● Activity
Please report every line in the material below where the word "computer" is found.

● Given entries
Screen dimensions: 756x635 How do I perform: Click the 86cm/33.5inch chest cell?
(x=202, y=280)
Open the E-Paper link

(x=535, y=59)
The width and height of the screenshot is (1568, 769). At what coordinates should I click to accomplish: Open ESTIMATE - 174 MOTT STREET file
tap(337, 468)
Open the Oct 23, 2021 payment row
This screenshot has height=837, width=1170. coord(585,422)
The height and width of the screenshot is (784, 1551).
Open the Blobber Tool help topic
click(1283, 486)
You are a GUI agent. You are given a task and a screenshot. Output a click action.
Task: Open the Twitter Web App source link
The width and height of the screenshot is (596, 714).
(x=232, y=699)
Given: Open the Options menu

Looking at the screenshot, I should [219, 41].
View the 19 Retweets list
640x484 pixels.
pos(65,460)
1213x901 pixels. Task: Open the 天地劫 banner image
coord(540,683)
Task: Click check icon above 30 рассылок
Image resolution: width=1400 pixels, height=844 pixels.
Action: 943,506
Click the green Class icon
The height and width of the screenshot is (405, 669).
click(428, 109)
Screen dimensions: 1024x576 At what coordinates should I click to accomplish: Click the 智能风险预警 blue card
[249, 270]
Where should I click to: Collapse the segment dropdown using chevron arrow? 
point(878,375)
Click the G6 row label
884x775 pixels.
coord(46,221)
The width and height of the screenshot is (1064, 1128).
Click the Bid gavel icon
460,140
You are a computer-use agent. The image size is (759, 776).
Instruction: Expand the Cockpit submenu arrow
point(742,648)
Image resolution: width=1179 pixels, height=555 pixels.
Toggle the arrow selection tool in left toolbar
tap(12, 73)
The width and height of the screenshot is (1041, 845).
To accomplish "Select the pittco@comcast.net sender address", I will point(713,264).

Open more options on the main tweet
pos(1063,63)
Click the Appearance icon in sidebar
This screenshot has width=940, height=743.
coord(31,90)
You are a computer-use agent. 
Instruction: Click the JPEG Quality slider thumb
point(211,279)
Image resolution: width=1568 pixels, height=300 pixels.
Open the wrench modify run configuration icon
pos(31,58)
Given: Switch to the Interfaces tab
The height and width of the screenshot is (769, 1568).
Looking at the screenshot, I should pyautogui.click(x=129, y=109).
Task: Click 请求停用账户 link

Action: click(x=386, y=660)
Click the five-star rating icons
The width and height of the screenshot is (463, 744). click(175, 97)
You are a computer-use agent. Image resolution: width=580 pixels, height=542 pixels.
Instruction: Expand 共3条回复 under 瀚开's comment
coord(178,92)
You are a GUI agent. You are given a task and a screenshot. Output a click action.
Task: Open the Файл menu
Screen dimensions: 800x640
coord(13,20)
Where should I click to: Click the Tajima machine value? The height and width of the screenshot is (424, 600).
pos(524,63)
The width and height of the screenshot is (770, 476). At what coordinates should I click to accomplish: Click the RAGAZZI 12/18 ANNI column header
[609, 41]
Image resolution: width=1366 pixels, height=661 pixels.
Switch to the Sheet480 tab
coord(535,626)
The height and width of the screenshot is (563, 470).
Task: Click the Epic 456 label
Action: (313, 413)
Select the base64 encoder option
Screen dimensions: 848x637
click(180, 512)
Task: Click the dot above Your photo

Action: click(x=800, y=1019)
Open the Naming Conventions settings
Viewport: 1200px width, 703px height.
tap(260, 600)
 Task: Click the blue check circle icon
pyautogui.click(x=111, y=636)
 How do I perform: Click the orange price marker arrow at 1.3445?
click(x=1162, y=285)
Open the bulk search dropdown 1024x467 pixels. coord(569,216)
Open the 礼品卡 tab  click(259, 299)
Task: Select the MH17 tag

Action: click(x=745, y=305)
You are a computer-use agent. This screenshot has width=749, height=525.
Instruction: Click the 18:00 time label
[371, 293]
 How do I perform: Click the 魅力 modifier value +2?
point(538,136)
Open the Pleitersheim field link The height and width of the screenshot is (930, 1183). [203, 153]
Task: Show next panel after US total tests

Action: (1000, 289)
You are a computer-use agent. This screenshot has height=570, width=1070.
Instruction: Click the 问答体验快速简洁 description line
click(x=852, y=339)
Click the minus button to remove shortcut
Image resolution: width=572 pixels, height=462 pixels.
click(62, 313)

● The answer
You are a computer-use agent. The image size is (759, 776).
You are a computer-use agent. 
You are a computer-use agent. Image resolution: width=580 pixels, height=542 pixels.
You are a computer-use agent. This screenshot has width=749, height=525.
You are a computer-use agent. This screenshot has height=570, width=1070.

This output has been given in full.